=== Begin Enclosure ===

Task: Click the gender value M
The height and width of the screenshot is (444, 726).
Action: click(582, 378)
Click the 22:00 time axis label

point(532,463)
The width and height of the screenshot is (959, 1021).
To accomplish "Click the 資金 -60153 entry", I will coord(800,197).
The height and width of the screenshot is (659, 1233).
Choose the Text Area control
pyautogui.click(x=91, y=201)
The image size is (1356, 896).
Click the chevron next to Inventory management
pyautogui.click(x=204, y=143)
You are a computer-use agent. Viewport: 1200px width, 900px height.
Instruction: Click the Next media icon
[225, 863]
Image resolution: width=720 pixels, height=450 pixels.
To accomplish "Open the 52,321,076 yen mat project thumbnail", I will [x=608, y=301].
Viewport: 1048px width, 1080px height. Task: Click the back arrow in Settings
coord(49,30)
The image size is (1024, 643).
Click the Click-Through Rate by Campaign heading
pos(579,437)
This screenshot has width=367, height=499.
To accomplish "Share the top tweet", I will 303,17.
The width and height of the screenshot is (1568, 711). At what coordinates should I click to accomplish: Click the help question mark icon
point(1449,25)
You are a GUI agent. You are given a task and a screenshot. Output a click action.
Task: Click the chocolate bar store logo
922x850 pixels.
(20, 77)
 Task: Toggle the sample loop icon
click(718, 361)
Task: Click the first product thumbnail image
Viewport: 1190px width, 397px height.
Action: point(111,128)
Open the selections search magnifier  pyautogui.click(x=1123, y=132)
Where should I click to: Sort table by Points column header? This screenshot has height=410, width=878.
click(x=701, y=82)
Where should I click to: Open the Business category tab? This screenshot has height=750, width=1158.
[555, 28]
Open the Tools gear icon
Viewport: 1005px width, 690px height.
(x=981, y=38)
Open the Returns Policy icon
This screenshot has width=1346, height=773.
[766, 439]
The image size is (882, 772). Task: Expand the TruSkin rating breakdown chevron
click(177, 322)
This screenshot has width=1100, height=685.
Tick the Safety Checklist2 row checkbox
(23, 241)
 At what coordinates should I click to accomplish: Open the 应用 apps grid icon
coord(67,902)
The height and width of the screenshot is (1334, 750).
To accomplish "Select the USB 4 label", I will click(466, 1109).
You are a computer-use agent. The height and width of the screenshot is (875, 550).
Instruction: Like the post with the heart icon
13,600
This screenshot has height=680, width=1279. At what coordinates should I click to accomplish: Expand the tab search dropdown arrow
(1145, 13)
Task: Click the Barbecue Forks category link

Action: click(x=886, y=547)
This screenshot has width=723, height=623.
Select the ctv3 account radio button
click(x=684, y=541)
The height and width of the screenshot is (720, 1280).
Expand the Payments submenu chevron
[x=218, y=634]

=== End Enclosure ===

=== WHAT THIS TASK INVOLVES ===
Reproduce exactly the lines from the one with "Task: Click the chocolate bar store logo" through the end of the entries above, both ends included.

=== OUTPUT FOR THIS TASK ===
Task: Click the chocolate bar store logo
922x850 pixels.
(20, 77)
 Task: Toggle the sample loop icon
click(718, 361)
Task: Click the first product thumbnail image
Viewport: 1190px width, 397px height.
Action: point(111,128)
Open the selections search magnifier  pyautogui.click(x=1123, y=132)
Where should I click to: Sort table by Points column header? This screenshot has height=410, width=878.
click(x=701, y=82)
Where should I click to: Open the Business category tab? This screenshot has height=750, width=1158.
[555, 28]
Open the Tools gear icon
Viewport: 1005px width, 690px height.
(x=981, y=38)
Open the Returns Policy icon
This screenshot has width=1346, height=773.
[766, 439]
The image size is (882, 772). Task: Expand the TruSkin rating breakdown chevron
click(177, 322)
This screenshot has width=1100, height=685.
Tick the Safety Checklist2 row checkbox
(23, 241)
 At what coordinates should I click to accomplish: Open the 应用 apps grid icon
coord(67,902)
The height and width of the screenshot is (1334, 750).
To accomplish "Select the USB 4 label", I will click(466, 1109).
You are a computer-use agent. The height and width of the screenshot is (875, 550).
Instruction: Like the post with the heart icon
13,600
This screenshot has height=680, width=1279. At what coordinates should I click to accomplish: Expand the tab search dropdown arrow
(1145, 13)
Task: Click the Barbecue Forks category link

Action: click(x=886, y=547)
This screenshot has width=723, height=623.
Select the ctv3 account radio button
click(x=684, y=541)
The height and width of the screenshot is (720, 1280).
Expand the Payments submenu chevron
[x=218, y=634]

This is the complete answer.